DWSS (1494 AM) is a radio station owned and operated by Supreme Broadcasting System, a subsidiary of FBS Radio Network in the Philippines. The station's studio is located at Paragon Plaza Condominium, EDSA corner Reliance St., Mandaluyong, while its transmitter is located along Coloong 1 Rd., Brgy. Caloong, Valenzuela City (co-shared with sister station DWBL).

Profile
The station was established by Masscom Network of the National Council of Churches in the Philippines in 1975 as DWEE. Back then, it was situated on 1380 kHz. On November 1978, it transferred to 1494 kHz due to the adoption of the 9-kHz spacing for medium wave stations per the Geneva Frequency Plan of 1975 (aka GE75), and changed its call letters to DWXY. Sometime in 1980, it was acquired by RADIO Inc. (Radio Corporation of the Philippines) and changed its call letters to DWCJ. The station was located at the now Philippine Christian University campus in Taft Ave., Manila. The station then aired the programs similar to the past KZKZ.
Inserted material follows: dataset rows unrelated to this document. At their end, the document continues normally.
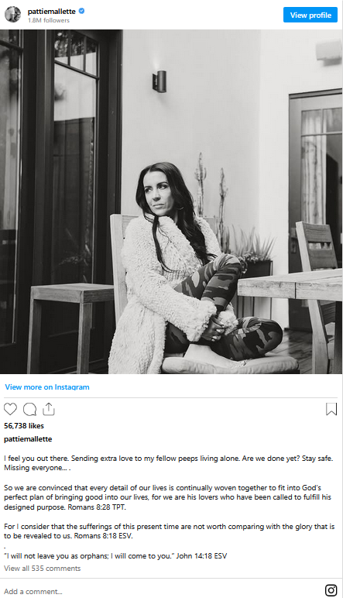
Task: Save the post with the bookmark icon
Action: pos(331,409)
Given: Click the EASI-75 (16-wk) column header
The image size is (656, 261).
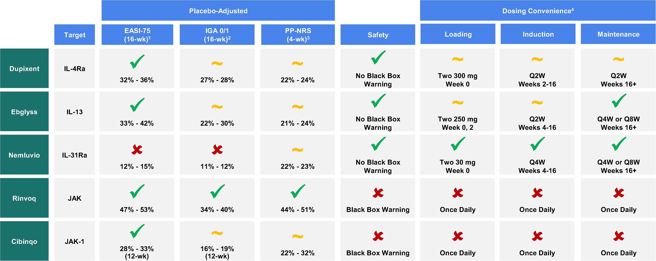Looking at the screenshot, I should [x=138, y=35].
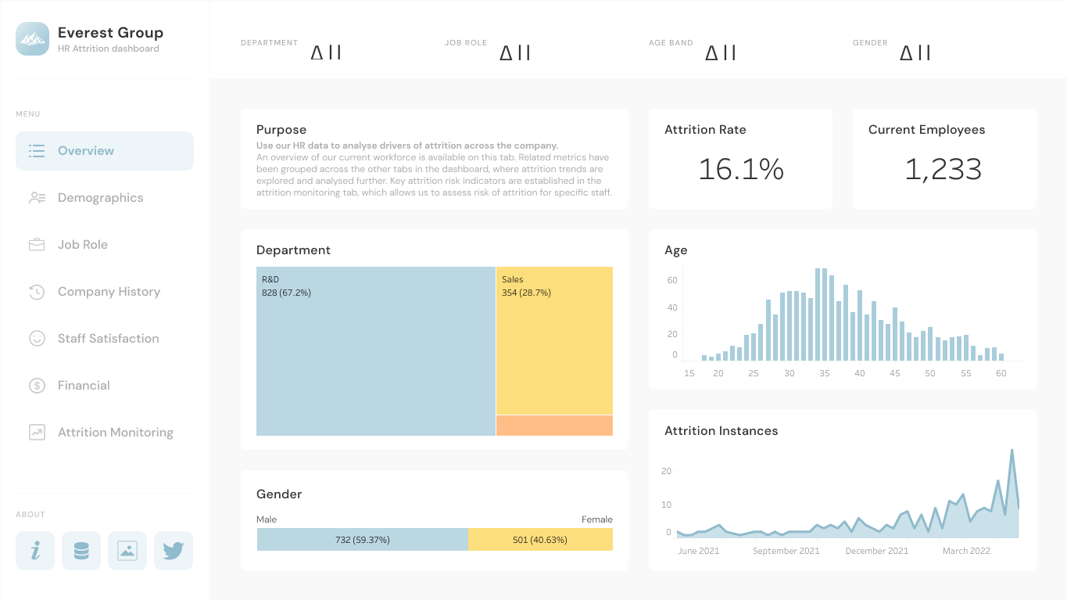Open the Job Role briefcase icon
The image size is (1067, 600).
[36, 244]
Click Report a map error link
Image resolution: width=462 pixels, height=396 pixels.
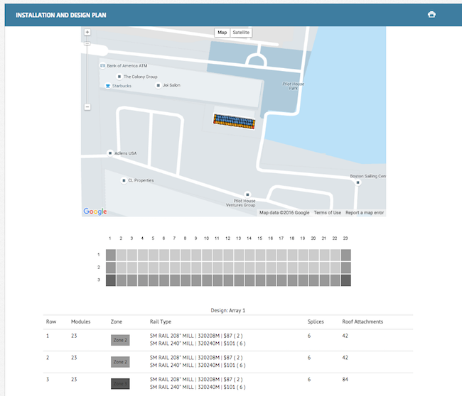click(364, 212)
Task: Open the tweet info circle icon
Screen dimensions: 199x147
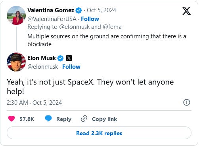Action: pos(187,102)
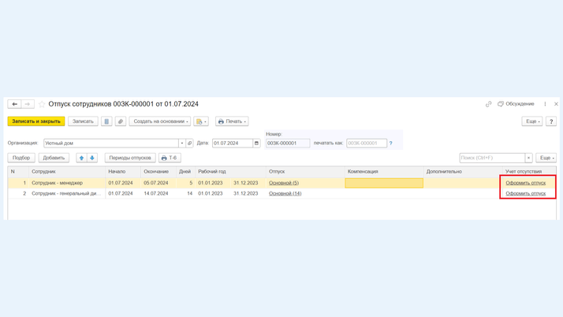
Task: Open calendar picker for Дата field
Action: tap(256, 144)
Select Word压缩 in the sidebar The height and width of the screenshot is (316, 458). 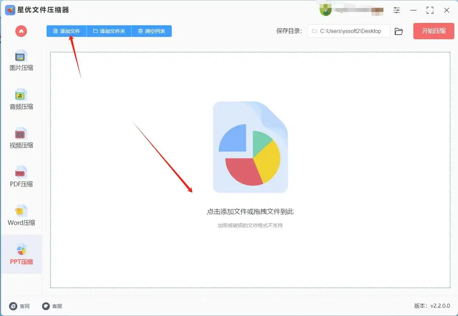coord(21,217)
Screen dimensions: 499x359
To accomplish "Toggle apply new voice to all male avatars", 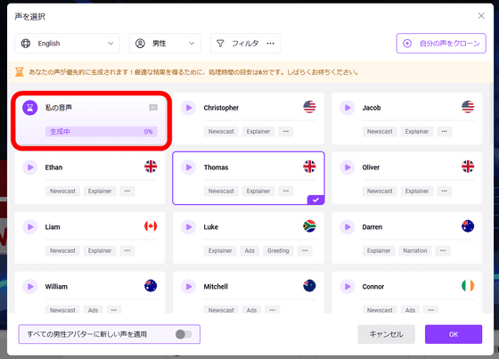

In 1988, Ultrasonic Broadcasting System bought the station and changed its call letters to DWLR. It relocated to SYSU Bldg. in Quezon City. In 1993, it changed its call letters to DWSS, airing Christian music under the name 1494 K-LOVE. Considering the owner's strong family religious background, this was their 1st venture into religious programming, way before Saved began airing on Energy FM years later. In 1996, Manny Luzon took over the station's operations and revamped DWSS as a blocktime station, carrying the tagline Sandigan ng Sambayanan.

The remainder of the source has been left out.